Biology

Scientists Propose a Novel Approach to Understanding the Origins Of Life

Scientists Propose a Novel Approach to Understanding the Origins Of Life

What did the first life forms look like? Scientists offer a technique for answering this question in a new Perspective article by investigating the earliest evolution of electron transport chains, a universal metabolic strategy with a very ancient past. The study was published in the Proceedings of the National Academy of Sciences publication.

Despite decades of development, the origin of life remains one of science’s major unresolved mysteries. “The most basic features of biology, that organisms are made of cells, that they pass genetic information through DNA, and that they use protein enzymes to run their metabolism, all emerged through specific processes in very early evolutionary history,” explains Aaron Goldman, Associate Professor of Biology at Oberlin College.

“Understanding how these most fundamental biological systems first took shape will not only give us a better understanding of how life works at the most fundamental level but also of what life is in the first place and how we might look for it beyond Earth.”

Scientists Propose a Novel Approach to Understanding the Origins Of Life

The origins of life are typically investigated in laboratories using experiments that recreate early Earth settings and look for chemistries that can produce the same types of proteins and metabolic reactions that we observe in animals today. Because it works with materials that would have been present on the primordial Earth, this is characterized as a “bottom-up” technique. While “prebiotic chemistry” tests have effectively proven how life “may have” begun, they cannot tell us how life “did” originate.

Meanwhile, other research employs evolutionary biology approaches to reconstruct what early life forms might have looked like based on data from modern life. This is known as the “top-down” strategy, and it can inform us about the evolution of life on Earth.
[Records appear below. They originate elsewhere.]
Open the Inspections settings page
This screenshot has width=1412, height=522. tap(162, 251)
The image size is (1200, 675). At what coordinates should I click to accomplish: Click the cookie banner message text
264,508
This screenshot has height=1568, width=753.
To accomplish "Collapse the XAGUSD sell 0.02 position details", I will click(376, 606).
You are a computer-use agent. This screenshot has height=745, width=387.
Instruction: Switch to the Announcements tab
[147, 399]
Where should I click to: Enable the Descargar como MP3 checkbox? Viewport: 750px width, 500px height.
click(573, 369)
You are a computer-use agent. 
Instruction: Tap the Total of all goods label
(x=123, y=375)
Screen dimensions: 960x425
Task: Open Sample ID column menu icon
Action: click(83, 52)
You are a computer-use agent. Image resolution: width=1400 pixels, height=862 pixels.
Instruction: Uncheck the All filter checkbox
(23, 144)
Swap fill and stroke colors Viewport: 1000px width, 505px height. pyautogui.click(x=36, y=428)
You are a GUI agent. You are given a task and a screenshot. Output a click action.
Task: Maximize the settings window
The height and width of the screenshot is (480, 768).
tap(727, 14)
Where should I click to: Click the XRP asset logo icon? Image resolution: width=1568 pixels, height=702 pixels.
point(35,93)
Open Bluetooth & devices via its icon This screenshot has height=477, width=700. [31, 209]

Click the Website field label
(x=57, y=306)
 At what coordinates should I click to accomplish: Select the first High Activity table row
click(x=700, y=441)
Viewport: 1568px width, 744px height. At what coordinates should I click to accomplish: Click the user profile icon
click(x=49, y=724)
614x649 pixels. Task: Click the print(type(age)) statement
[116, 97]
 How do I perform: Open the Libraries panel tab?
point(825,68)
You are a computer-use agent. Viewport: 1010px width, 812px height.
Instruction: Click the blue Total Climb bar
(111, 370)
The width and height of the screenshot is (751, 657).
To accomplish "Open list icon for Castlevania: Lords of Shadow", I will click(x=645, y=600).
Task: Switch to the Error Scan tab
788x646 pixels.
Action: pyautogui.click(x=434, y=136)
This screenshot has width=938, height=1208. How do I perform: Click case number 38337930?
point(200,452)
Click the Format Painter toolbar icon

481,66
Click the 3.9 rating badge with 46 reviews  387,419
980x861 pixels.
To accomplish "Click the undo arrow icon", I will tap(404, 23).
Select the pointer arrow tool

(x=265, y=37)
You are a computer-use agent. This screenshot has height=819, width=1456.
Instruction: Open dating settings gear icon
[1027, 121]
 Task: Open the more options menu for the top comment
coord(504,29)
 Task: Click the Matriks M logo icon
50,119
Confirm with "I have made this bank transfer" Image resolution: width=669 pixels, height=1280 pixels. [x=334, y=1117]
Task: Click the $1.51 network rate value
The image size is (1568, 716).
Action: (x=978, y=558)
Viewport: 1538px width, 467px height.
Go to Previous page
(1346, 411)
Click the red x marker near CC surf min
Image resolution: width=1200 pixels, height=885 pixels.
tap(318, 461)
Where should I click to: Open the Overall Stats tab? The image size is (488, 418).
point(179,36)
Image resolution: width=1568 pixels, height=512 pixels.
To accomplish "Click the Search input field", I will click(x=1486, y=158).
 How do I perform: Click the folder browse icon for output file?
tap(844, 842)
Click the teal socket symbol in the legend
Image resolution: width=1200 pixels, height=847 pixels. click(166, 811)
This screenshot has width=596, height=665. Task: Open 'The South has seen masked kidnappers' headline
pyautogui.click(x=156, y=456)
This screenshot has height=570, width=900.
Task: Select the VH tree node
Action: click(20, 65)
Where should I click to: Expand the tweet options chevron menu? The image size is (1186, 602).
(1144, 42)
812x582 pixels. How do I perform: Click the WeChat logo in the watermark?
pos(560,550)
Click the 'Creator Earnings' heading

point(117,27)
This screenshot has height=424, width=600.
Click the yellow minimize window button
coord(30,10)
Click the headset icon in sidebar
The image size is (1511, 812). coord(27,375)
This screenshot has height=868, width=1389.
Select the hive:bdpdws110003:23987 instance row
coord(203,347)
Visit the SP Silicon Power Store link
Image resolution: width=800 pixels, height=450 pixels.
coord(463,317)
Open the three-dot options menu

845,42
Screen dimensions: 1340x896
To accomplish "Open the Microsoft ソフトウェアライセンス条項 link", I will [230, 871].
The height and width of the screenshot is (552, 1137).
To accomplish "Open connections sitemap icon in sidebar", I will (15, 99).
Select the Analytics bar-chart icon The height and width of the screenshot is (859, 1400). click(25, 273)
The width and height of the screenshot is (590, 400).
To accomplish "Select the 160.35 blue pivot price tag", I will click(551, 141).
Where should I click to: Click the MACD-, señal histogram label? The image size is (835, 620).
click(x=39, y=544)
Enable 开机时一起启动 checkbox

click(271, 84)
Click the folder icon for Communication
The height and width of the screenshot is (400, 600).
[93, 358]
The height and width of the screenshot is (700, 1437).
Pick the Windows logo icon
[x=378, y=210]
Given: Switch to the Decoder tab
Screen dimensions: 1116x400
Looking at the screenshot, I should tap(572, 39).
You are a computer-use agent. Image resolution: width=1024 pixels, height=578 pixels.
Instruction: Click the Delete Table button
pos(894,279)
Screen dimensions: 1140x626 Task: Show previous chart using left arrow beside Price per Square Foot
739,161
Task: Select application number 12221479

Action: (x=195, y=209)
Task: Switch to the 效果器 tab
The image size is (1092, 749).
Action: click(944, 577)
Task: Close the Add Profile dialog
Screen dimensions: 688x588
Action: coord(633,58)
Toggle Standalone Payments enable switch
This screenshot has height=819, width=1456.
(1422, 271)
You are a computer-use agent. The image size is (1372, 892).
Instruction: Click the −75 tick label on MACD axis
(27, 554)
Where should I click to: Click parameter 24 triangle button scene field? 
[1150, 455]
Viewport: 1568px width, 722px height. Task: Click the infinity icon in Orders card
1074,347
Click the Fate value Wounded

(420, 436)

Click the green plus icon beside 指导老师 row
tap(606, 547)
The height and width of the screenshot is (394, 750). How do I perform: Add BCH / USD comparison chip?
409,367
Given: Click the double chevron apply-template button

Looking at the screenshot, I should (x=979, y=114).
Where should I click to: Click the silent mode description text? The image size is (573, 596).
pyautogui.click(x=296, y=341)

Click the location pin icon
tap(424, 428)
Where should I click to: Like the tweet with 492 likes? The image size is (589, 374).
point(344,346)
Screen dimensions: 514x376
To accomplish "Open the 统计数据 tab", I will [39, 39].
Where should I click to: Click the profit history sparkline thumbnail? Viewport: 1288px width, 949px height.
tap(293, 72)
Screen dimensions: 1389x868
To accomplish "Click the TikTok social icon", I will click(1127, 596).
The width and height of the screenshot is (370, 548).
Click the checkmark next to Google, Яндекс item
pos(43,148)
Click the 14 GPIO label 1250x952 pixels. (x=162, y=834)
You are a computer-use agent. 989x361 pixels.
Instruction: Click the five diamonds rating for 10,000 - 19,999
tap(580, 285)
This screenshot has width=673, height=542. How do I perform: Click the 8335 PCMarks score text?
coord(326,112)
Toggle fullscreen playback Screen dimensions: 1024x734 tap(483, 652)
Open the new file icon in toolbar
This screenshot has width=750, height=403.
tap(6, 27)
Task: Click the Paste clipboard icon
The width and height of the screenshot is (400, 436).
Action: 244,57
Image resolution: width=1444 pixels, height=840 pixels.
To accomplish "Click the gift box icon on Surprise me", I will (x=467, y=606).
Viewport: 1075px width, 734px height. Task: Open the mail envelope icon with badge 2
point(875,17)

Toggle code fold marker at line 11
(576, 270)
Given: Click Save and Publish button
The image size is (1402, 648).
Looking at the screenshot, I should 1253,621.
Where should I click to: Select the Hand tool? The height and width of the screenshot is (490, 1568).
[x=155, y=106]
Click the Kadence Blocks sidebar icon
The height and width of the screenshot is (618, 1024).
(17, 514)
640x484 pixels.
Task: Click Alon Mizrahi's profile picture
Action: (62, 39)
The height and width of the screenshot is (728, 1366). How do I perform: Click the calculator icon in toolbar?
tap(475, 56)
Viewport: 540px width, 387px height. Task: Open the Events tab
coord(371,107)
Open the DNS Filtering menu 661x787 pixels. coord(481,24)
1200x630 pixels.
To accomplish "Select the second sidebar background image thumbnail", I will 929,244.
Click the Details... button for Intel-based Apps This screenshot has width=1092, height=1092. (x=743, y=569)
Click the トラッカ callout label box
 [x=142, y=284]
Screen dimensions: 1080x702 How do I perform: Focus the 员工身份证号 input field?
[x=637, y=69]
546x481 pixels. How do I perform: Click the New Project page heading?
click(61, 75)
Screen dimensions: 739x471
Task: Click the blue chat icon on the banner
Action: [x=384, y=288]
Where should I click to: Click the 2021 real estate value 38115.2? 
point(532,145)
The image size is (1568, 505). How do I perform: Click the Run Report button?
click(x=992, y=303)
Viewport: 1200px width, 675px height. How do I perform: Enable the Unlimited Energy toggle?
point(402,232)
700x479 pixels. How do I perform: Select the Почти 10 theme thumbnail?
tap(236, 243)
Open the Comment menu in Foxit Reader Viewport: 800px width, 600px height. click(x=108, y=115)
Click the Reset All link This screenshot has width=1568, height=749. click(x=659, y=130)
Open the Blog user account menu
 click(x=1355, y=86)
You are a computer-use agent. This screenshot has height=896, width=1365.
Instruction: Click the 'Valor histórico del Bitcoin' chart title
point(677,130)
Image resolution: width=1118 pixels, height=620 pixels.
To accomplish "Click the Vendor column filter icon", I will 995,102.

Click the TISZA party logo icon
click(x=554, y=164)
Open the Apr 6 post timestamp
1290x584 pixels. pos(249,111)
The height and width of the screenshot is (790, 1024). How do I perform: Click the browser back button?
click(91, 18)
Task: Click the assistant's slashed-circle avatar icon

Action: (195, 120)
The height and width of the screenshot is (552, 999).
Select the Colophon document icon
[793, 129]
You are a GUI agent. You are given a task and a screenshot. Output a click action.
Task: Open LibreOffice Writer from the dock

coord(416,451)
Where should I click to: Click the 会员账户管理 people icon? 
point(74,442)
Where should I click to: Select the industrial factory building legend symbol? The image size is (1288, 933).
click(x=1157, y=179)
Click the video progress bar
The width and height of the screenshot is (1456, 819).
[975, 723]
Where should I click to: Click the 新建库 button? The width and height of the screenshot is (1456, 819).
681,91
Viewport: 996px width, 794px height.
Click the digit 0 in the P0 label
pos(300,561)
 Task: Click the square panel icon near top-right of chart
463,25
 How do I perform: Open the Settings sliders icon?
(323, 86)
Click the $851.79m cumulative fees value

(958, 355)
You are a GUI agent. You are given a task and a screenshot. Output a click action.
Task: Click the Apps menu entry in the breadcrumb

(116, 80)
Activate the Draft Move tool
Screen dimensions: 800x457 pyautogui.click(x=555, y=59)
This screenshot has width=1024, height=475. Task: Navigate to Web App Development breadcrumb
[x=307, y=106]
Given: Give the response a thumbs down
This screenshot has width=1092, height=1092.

Top-down research, on the other hand, can only go back as far as there are genes that are still conserved in creatures today, and so cannot go all the way back to the genesis of life. Despite their limits, top-down and bottom-up research share the goal of understanding the origins of life, and their responses should ideally converge on the same set of requirements.

Goldman, Laurie Barge (Research Scientist in Astrobiology at NASA’s Jet Propulsion Laboratory (JPL)), and others aim to bridge this methodological gap in a new paper. The authors contend that combining bottom-up laboratory studies on potential pathways to the origin of life with top-down evolutionary reconstructions of early life forms can be utilized to determine how life genuinely began on the early Earth.

In their essay, “Electron Transport Chains as a Window into the Earliest Stages of Evolution,” the authors highlight an important event in modern life that could be explored by merging bottom-up and top-down research: electron transport chains.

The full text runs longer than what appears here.